Die Geschichte war zu gut, als dass sie sich ein Boule­vardblatt entgehen lassen konnte. «Bei lebendigem Leibe zerfleischt: Kim warf seinen Onkel 120 Hunden zum Frass vor.» Unter diesem Titel publizierte «Blick Online» am 3. Januar eine Horrorgeschichte über Nordkoreas Diktator Kim Jong Un. Der Todes­kampf unter den Augen von «300 weiteren Funktio­nären» habe «eine Stunde gedauert». Als Quelle gab «Blick Online» die «chinesische Zeitung Wen Wei Po» an. Dutzende von Lesern kommentierten hasserfüllt: «Einfach nur krank dieser Mensch – eine tickende Zeitbombe.» Oder: «Solche Kreaturen darf man nicht einmal als krank bezeichnen – das wäre eine Beleidigung für wirklich Kranke.»

Die Geschichte hat einen Haken: Sie stimmt nicht. Klar ist auch, dass nicht die Hongkonger Boulevard­zeitung «Wen Wei Po» die Geschichte erfunden hat. Quelle war ein Blogeintrag des Satirikers Choi Seung-Ho auf dem chinesischen Internetportal Weibo.com

Und was macht der «Blick»? Nichts. Die Lügen­geschichte war bei Redaktionsschluss nach wie vor auf der Website abrufbar. 

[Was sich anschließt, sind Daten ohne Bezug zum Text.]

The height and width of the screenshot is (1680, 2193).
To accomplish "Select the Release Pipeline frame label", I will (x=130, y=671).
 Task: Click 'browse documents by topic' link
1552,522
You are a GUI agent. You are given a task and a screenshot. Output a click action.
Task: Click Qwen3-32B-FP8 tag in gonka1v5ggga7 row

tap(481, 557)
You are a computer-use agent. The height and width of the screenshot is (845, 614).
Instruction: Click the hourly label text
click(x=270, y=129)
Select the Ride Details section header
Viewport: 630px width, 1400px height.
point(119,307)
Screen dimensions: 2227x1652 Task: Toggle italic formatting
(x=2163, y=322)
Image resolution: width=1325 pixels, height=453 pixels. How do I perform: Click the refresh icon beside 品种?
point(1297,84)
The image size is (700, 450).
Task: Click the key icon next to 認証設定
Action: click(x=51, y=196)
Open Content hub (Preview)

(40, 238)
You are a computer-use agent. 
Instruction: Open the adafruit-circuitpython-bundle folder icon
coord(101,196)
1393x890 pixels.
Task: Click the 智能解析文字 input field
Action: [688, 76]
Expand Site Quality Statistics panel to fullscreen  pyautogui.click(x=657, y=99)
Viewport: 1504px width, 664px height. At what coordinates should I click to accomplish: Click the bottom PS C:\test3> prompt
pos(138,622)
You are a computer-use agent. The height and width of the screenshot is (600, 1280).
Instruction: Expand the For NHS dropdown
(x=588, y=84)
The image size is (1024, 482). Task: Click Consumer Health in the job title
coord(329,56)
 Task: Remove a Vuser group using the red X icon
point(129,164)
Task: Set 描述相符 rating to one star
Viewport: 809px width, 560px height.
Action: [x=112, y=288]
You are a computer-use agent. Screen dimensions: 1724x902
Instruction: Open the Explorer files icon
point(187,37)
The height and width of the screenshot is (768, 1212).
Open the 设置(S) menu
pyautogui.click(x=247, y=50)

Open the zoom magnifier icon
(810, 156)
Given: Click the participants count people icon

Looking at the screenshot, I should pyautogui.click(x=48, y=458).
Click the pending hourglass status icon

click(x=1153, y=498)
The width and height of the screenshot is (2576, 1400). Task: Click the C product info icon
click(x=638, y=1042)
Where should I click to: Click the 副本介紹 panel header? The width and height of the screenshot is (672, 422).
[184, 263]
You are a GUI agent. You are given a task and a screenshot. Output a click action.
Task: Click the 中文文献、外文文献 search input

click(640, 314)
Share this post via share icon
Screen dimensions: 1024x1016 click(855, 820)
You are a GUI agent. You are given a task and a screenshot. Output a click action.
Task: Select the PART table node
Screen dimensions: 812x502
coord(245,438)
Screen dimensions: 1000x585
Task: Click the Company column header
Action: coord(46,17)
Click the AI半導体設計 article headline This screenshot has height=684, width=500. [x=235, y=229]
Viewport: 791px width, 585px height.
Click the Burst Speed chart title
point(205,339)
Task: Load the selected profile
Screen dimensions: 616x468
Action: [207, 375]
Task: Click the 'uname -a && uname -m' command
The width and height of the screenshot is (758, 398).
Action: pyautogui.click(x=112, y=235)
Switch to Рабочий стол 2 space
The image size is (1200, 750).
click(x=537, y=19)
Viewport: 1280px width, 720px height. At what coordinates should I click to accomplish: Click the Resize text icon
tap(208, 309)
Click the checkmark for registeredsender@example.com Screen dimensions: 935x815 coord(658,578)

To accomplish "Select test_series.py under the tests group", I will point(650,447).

Offen ist, ob die «Blick»-Journalisten jemals an den Inhalt glaubten. Denn die Quelle war für jeden Profi als dubios erkennbar. Und hätte «Blick» an die Berufs­regel Nummer eins gedacht, wäre der Schwindel sofort aufgeflogen: Glaube nichts und niemandem, bevor du eine Nachricht nicht gegengecheckt hast. 

Immerhin: «Blick»-Leser sind nicht dumm. Ein Albert Knoll kommentierte: «Komisch, dass dem Artikel aus einem Hongkonger Käse­blatt so viel Glauben geschenkt wird. Wenn man sieht, wie viele Leute dieses Märchen für bare Münze nehmen, weiss man, wie Propaganda funktioniert.»